Question: Don’t you fear agricultural production will go down.

President: No, that has not been our experience. That has not been the experience anywhere in the world.

Question: Chile is making this experiment. Cuba has the same experience. Chile ran into deep difficulties because they handed land over and they slipped. Do you think you can avoid that?

President: We’ll avoid that.

Question: The big land-owners can use machinery, the small ones can’t.

President: The small ones do it more intensively. We had land reforms in 1958 and although those land reforms were not as big as these, we have seen that the frame who gets the land works much harder on it. The land-owner with what he has got left uses tractors and tries his best too. So I don’t think we have a problem there.

Question: And when you give the land to the farmers, in the beginning they need some money. Do they get credit.

President: Yes, we see to that, of course. We give them credit.

Question: How much time will you need to put the country back on its feet?

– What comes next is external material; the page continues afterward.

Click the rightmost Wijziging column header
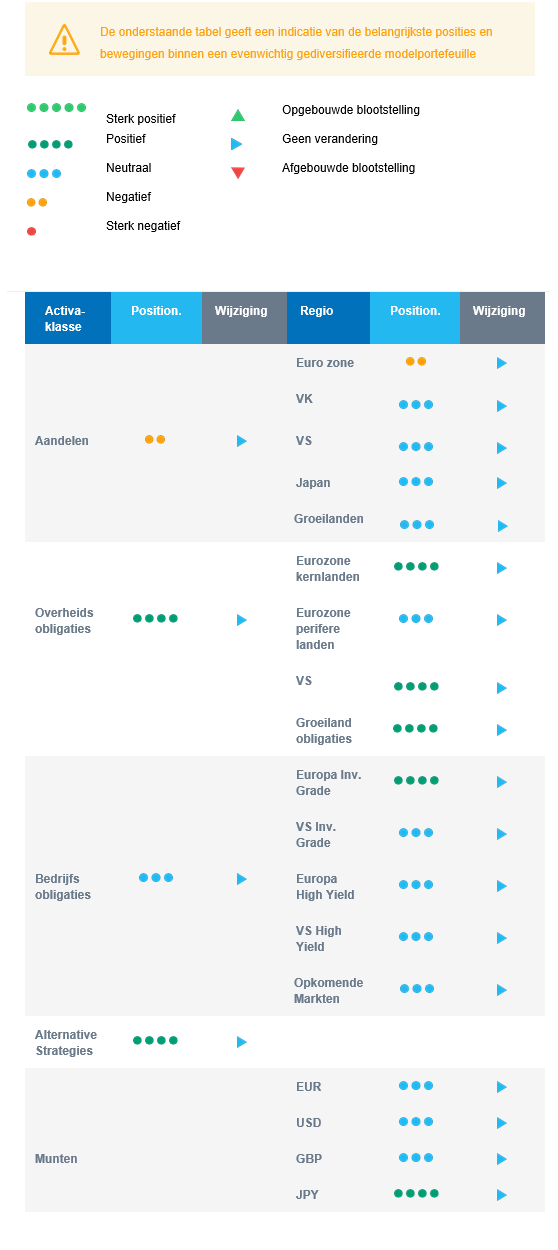558x1250 pixels. pyautogui.click(x=503, y=318)
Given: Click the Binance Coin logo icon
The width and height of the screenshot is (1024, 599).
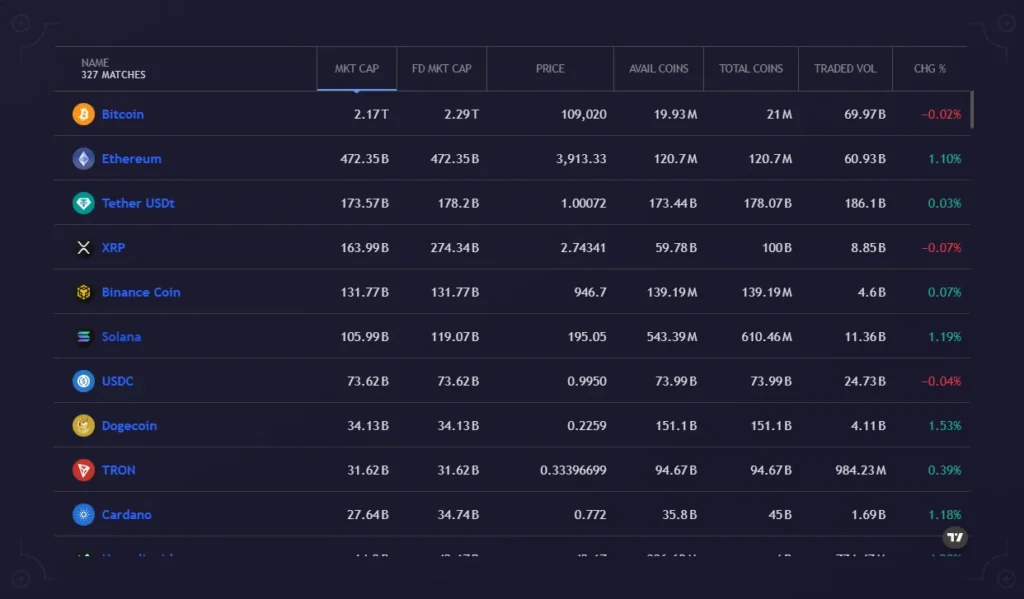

President: Five years, constitutionally speaking. So I have to try and do everything in these five years but it will take longer. Basic problems, I think, we’ll be able to tackle in these five years, but to build Pakistan according to our dreams, I think is a ten to fifteen-year process. Mujibur Rahman is determined to stay in office for 25 years. I have no such ambitions but I have got this constitutional period, so I have set my goals on the basis of this constitutional mandate. My tenure in office democratically given to me it five years. I will try my best to do whatever I can in these five years.

Question: I hope that you make it through. I also hope that you have the courage which many leaders have not, who do not tell their people what is needed. Are you willing to go and tell the people quite openly everything? For instance, if you come to an agreement with Mujib, are you going to go to the people and tell them?

President: We can never by-pass the people.

Grubbe: Thank you, very much, Mr. President.